Kebijakan T*# Sapi di Pemkab Boltim

Bagikan Artikel Ini:
Katamsi Ginano

Katamsi Ginano

Oleh Katamsi Ginano

BERULANG kali saya menyimak berita 3 Komisioner Panwaslu Terganjal Izin Bupati yang diunggah situs Radar Bolmong (http://radarbolmongonline.com/2015/01/3-komisioner-panwaslu-terganjal-izin-bupati/), Kamis, 15 Januari 2015. Berita ini menyebutkan, tiga komisioner Panwaslu terpilih yang berstatus CPNS dan PNS, masing-masing satu dari Boltim dan dua berasal dari Bolsel, hampir dipastikan tak akan dilantik.

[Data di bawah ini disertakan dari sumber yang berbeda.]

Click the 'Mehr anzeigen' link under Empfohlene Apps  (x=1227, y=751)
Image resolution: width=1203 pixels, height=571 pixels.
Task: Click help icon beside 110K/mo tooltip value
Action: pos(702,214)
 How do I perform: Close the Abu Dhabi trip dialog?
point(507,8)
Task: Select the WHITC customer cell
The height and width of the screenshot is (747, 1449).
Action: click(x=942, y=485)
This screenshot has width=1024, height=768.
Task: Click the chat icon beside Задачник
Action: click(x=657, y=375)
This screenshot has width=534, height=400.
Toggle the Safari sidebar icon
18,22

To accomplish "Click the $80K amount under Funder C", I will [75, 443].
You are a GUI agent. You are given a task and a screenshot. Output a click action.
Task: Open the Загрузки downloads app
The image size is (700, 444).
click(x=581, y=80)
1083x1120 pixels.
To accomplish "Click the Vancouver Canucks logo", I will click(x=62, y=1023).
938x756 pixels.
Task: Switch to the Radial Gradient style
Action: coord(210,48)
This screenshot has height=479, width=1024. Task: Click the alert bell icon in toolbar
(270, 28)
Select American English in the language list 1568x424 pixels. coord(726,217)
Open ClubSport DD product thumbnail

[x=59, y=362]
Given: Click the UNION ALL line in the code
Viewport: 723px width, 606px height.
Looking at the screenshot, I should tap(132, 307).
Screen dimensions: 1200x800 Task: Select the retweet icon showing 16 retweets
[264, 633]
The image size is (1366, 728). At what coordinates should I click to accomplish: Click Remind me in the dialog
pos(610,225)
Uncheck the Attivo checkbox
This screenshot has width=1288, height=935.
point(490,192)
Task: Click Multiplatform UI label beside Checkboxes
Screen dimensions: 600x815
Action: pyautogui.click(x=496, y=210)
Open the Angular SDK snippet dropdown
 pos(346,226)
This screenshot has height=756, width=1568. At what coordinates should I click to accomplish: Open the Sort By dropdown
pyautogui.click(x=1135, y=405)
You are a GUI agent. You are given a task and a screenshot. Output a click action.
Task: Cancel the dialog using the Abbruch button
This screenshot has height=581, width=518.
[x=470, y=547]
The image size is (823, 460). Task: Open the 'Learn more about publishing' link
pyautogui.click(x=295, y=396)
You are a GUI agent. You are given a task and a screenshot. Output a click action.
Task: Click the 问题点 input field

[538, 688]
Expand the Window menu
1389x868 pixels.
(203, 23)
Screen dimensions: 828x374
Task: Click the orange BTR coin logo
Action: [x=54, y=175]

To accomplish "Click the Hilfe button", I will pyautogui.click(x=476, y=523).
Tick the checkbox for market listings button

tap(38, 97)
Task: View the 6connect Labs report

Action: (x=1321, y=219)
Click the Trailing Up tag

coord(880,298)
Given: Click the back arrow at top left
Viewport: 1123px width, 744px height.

Bupati Bolsel, Herson Mayulu, dan Sekda, Tahlis Galang, tegas menyatakan tidak memberikan izin karena Pemkab sangat membutuhkan tenaga mereka sebagai PNS. Saya mengapresiasi ketegasan Bupati dan Sekda ini, terlebih mereka tidak tebang pilih. Alasan yang dikemukakan pun konsisten.

Sebaliknya, komisioner Panwaslu yang lolos dari Boltim (di urutan teratas pula), mengutip Kepala BKD, Darwis Lasabuda, tidak diizinkan karena karena dua alasan. Pertama, yang bersangkutan masih berstatus CPNS yang sebentar lagi harus pengikuti pra jabatan. Dan kedua, tenaganya sebagai guru agama masih sangat dibutuhkan karena kabupaten ini kekurangan tenaga guru.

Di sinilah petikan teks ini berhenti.